* TO BE DONE
Gather and copy out every line in the items below that contains the word "Switch".
*** RECORDS FOR THE EXERCISE ***
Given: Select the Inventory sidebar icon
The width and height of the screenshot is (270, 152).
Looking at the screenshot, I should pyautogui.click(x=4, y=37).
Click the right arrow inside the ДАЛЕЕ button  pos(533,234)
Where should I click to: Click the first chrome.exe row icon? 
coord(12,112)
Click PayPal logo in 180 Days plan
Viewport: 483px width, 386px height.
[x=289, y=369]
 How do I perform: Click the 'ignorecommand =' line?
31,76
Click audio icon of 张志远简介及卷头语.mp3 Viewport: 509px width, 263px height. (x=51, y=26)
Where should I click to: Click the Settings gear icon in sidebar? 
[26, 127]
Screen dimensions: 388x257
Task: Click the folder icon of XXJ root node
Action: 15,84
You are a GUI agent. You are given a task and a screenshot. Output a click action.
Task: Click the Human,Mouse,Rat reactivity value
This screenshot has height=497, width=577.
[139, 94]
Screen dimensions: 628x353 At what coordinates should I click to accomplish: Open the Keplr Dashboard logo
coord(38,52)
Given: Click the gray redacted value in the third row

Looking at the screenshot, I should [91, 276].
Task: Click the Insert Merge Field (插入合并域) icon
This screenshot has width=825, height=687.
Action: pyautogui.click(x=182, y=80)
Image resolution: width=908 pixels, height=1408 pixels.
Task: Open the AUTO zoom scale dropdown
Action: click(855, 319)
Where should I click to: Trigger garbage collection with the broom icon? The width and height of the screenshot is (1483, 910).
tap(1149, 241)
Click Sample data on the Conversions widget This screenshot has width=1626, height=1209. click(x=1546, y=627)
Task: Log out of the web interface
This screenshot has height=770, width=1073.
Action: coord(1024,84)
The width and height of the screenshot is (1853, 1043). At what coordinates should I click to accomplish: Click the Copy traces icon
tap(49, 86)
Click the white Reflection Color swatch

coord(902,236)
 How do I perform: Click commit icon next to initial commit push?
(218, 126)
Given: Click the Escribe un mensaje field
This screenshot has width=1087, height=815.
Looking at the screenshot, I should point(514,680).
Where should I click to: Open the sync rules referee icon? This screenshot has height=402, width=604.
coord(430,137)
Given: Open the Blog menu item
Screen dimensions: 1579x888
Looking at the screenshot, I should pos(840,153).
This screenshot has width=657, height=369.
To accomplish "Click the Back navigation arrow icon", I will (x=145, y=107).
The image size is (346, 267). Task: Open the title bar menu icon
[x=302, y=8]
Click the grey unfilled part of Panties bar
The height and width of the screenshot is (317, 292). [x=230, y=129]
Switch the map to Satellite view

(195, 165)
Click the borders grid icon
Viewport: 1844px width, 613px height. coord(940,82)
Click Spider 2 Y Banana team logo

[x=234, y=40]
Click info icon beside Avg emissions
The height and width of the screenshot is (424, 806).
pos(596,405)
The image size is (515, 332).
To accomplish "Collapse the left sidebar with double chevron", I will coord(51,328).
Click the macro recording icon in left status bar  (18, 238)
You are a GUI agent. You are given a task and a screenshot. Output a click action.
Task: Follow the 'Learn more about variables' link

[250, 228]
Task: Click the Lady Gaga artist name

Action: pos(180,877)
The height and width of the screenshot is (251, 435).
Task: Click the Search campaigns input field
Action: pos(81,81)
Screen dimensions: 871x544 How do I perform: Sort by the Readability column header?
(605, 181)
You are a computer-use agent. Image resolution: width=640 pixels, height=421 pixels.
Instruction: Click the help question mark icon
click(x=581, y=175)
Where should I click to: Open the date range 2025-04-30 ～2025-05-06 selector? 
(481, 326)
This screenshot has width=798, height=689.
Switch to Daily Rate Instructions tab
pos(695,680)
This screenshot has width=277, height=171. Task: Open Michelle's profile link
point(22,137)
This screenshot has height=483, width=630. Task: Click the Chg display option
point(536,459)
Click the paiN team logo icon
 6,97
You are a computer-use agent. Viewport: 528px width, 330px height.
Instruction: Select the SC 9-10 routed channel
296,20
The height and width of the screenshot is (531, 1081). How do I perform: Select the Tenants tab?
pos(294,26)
***
* SOLVED EXERCISE
Switch the map to Satellite view
Switch to Daily Rate Instructions tab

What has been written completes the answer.